The study adds to other researches in the “entrepreneurship ecosystem” field, which evaluates entrepreneurial activity in its connection to different social, political, economic, and educational factors – variables that go beyond the “four walls” of companies and their financial and material resources. “Even something like students’ intention to become entrepreneurs is related to things as distinct as their geographical location, i.e. whether this particular student is in the North/Northeast or South/Southeast part of Brazil, as our study has shown,” Spatti points out. “For one student, a higher level of training will consequently generate a greater stimulus to entrepreneurship; for another, with the same level of training, there will be no room for intention to start a business for a myriad of other variables such as higher competitiveness in major cities, for example,” Salati adds. Besides geographical aspects, the availability of human capital, funding, public policies, market accessibility, local culture, and the presence of universities in the region are some of the other pillars of the entrepreneurial ecosystem.

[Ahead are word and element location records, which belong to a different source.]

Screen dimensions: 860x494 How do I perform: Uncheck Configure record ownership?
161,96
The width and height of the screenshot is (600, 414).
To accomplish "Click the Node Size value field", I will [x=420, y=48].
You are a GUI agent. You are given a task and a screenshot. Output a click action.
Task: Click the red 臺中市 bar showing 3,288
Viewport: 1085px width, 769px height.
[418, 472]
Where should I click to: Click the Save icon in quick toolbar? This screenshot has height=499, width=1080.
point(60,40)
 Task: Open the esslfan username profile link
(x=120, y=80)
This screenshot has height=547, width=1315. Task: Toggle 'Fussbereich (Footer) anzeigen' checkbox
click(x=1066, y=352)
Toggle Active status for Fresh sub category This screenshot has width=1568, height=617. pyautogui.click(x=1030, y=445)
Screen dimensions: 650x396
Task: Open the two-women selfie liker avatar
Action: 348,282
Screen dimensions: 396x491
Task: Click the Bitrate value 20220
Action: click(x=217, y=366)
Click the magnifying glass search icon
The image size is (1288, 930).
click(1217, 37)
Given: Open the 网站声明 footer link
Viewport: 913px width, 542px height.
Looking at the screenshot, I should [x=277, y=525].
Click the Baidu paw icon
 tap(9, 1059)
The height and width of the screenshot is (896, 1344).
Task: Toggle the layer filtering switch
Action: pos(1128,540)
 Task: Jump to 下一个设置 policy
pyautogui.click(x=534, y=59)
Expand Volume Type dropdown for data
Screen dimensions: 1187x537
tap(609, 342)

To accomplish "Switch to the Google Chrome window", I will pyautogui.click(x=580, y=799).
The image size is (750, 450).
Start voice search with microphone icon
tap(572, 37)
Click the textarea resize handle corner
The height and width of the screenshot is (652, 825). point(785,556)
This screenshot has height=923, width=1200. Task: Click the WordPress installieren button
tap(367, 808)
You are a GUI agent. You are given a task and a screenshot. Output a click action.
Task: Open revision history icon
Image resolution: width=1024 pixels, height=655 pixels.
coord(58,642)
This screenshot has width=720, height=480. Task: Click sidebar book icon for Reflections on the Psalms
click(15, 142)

In the more specific context of universities, several factors influence students’ decision to become entrepreneurs. As mentioned before, one of them is the development of entrepreneurial characteristics, which directly impact the entrepreneurial mentality of students. On the other hand, factors such as “support for starting a business” resulted in negative weights in the sample. “In global rankings of entrepreneurial intention, we [Brazil] are always at the top. But at the same time, paradoxically, there is still a certain cultural block in the country regarding the relationship between companies and universities, and that affects entrepreneurial outcomes,” Salati reflects. “Research is pretty established in showing that if the orientation of the university is to prepare for the job market, the student will follow that direction. If there are straight contacts with business, start-ups and patenting, their tendency is to follow this path,” Campos concludes. With the exception of institutions such as the University of São Paulo (USP) and University of Campinas (Unicamp) – both stand out in terms of university-industry relationship, private investment, and patenting, the Brazilian scenario is still one of scarce investments in R&D (around 1% of the GDP, a percentage that is much higher in developed countries) and little interactions with private enterprises.

The research is an indication that a more intense entrepreneurial activity in Brazil might not come from a frenzy about entrepreneurship in the universities’ classroom context or from the mere reproduction of “certified models” from North American or European institutions. “Our findings point out that Brazilian universities are very good at teaching and offering classes, lectures, courses and workshops on entrepreneurship, but lack support mechanisms to help students effectively open a firm. All of this is a reflection of a broader culture both inside and outside the university involving entrepreneurship that widens the gap between education and businesses,” Campos reflects.